* REQUEST 1:
In the tuition discussion, by about how much has state funding for public education fallen since 2008?
* REQUEST 2:
Condense the paragraph of the tuition discussion that begins "State funding for public education has been cut" into a short bulleted list that keeps its main facts.
* REQUEST 3:
Update the tuition discussion from "Keep in mind" to "to raise profits.", inclusive, replacing "administrators" with "officials".

Keep in mind that correlation doesn't equal causation. Which unfortunately is the problem with a lot of observational research. Both things can be a factor in rising higher education costs, but to ignore evidence of either is purposely ignorant. And yes, the effect is seen more in for-profit schools, as is to be expected. I'm going to let you in on a little secret. Even administrators at "non-profit" schools do their best to raise profits. 

State funding for public education has been cut. Largely in the last decade. Funding fell by about 7 billion since 2008, and certainly has contributed to increased tuition prices. As you can see on the graph in page 2 of my link the problem started well before that. Cuts to state funding have only exacerbated the problem, not been the direct cause. 

Good link and a good post, Aqua. Sorry I am a little late responding. 

A couple of quick points: 

1. Cuts in state funding began back in the 60s, with CA under Reagan leading the way. Remember they had NO TUITION and then gradually introduced it to reduce taxes. That was a STATED goal, and it was expected that TUITION would make up the difference, especially at the level of junior colleges. Other states followed this model, especially in the '80s when Reagan became president. The tactic of voting in tax cuts one year, which would force budget cuts one or two years later, spread from state to state, also, in the public's mind, diminishing responsibility for the cuts when they had to be made "by law." There is no correlation between these cuts and government insured loans that I can see,  but there is a direct correlation between them and rising tuition.  In state after state we can find decade long studies which describe the match between funding cuts and rising tuition.  Here, for example, you can see how the rising tuition clearly made up the state-funding deficit in Kentucky from 1999-2015.

* SOURCE EXCERPT:
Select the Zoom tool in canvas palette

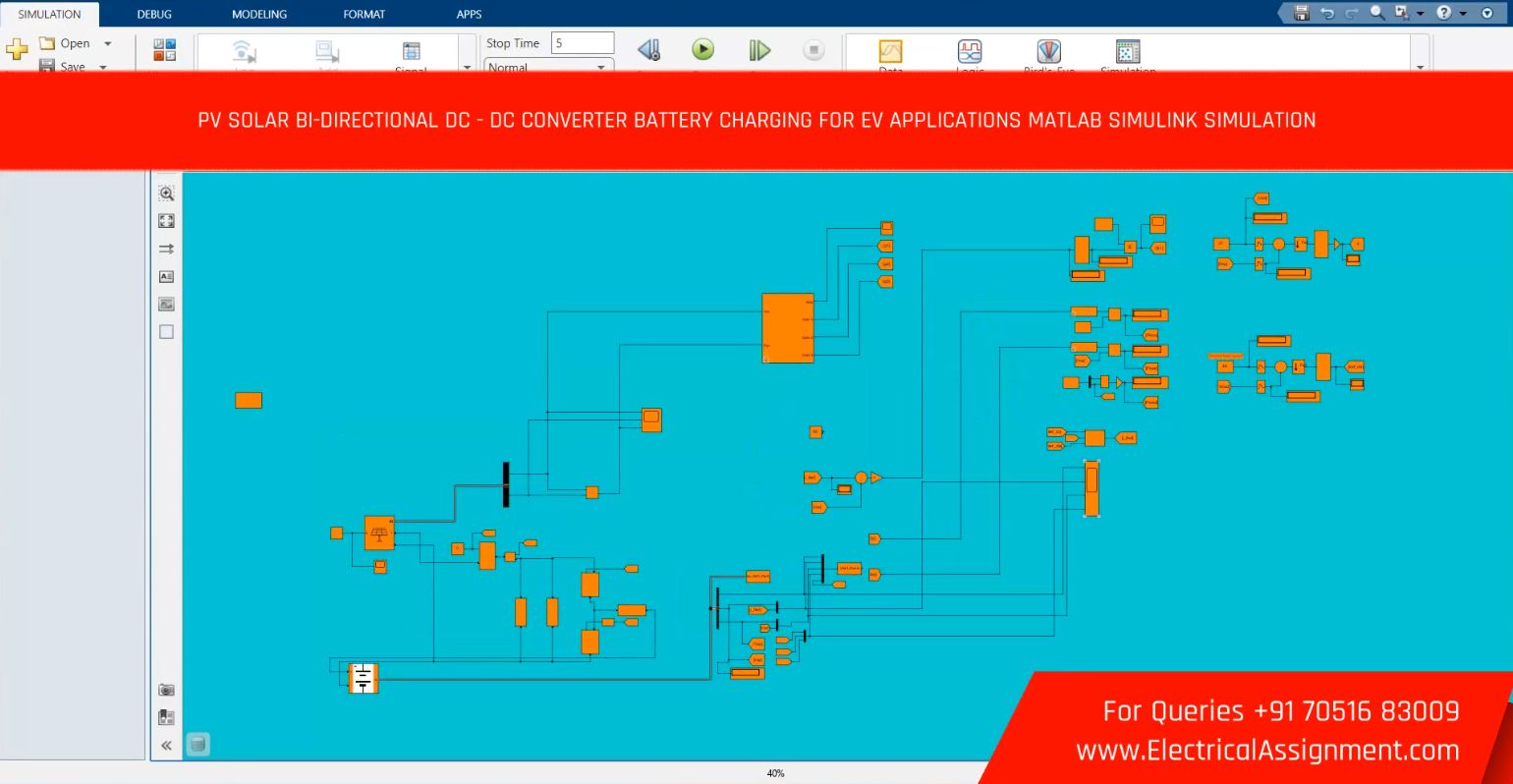166,194
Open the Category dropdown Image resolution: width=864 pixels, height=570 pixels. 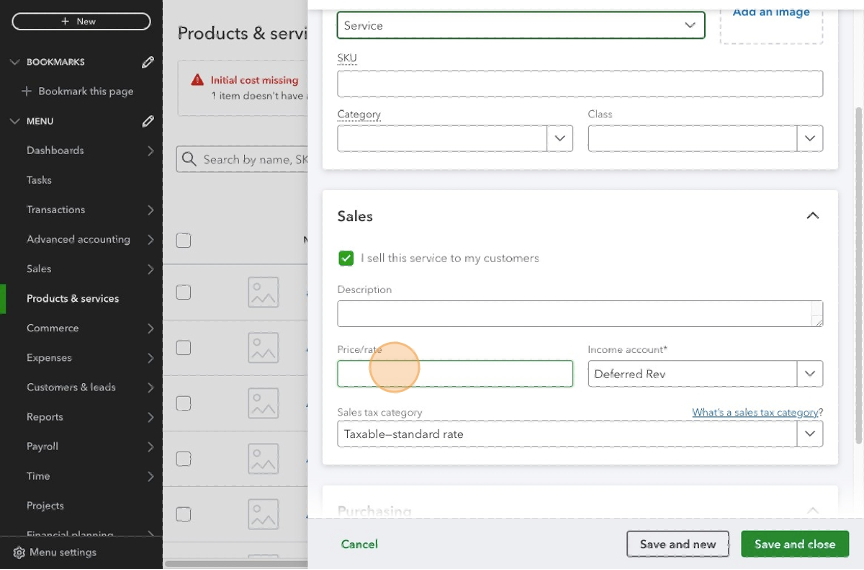tap(559, 139)

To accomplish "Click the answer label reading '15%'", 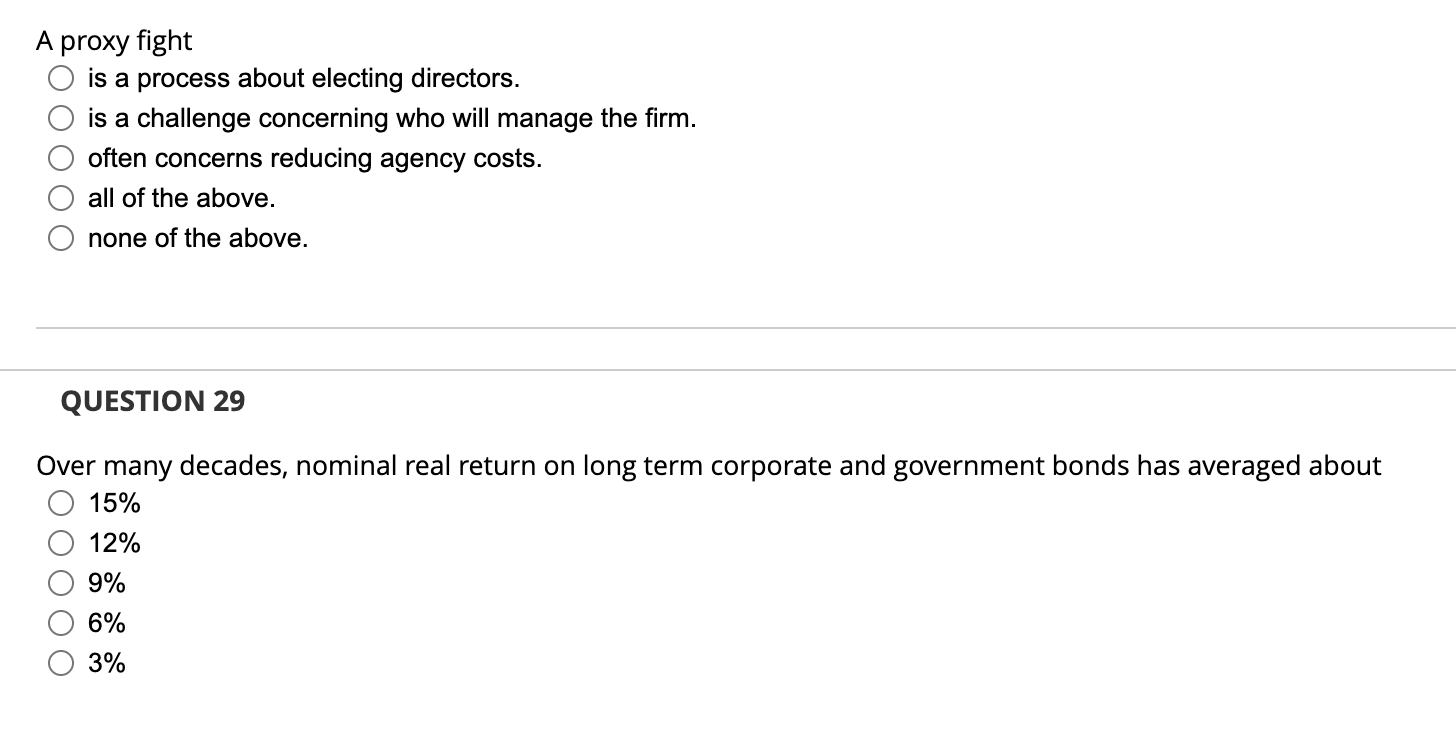I will click(x=114, y=501).
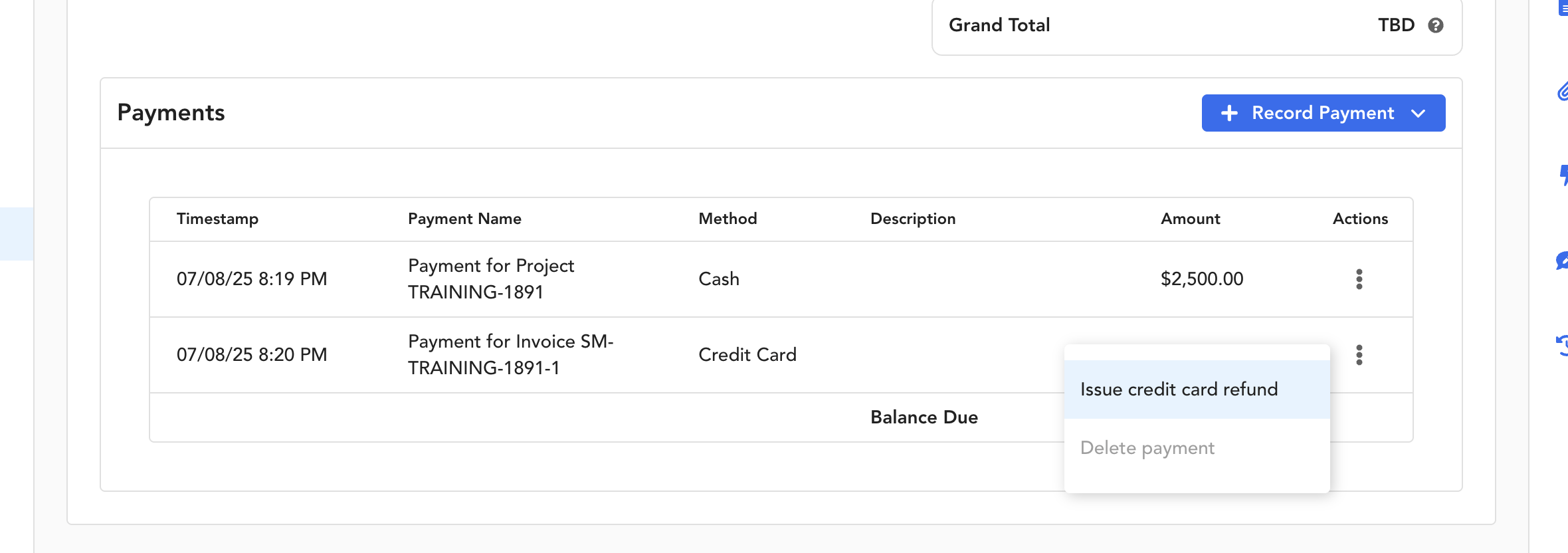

* CORRECT RESULT 1:
About 7 billion.

* CORRECT RESULT 2:
- State funding for public education has been cut, mostly in the last decade.
- It fell by about 7 billion since 2008, which has contributed to higher tuition.
- The graph on page 2 of the linked source shows the problem began well before that.
- The cuts have worsened the problem but were not its direct cause.

* CORRECT RESULT 3:
Keep in mind that correlation doesn't equal causation. Which unfortunately is the problem with a lot of observational research. Both things can be a factor in rising higher education costs, but to ignore evidence of either is purposely ignorant. And yes, the effect is seen more in for-profit schools, as is to be expected. I'm going to let you in on a little secret. Even officials at "non-profit" schools do their best to raise profits.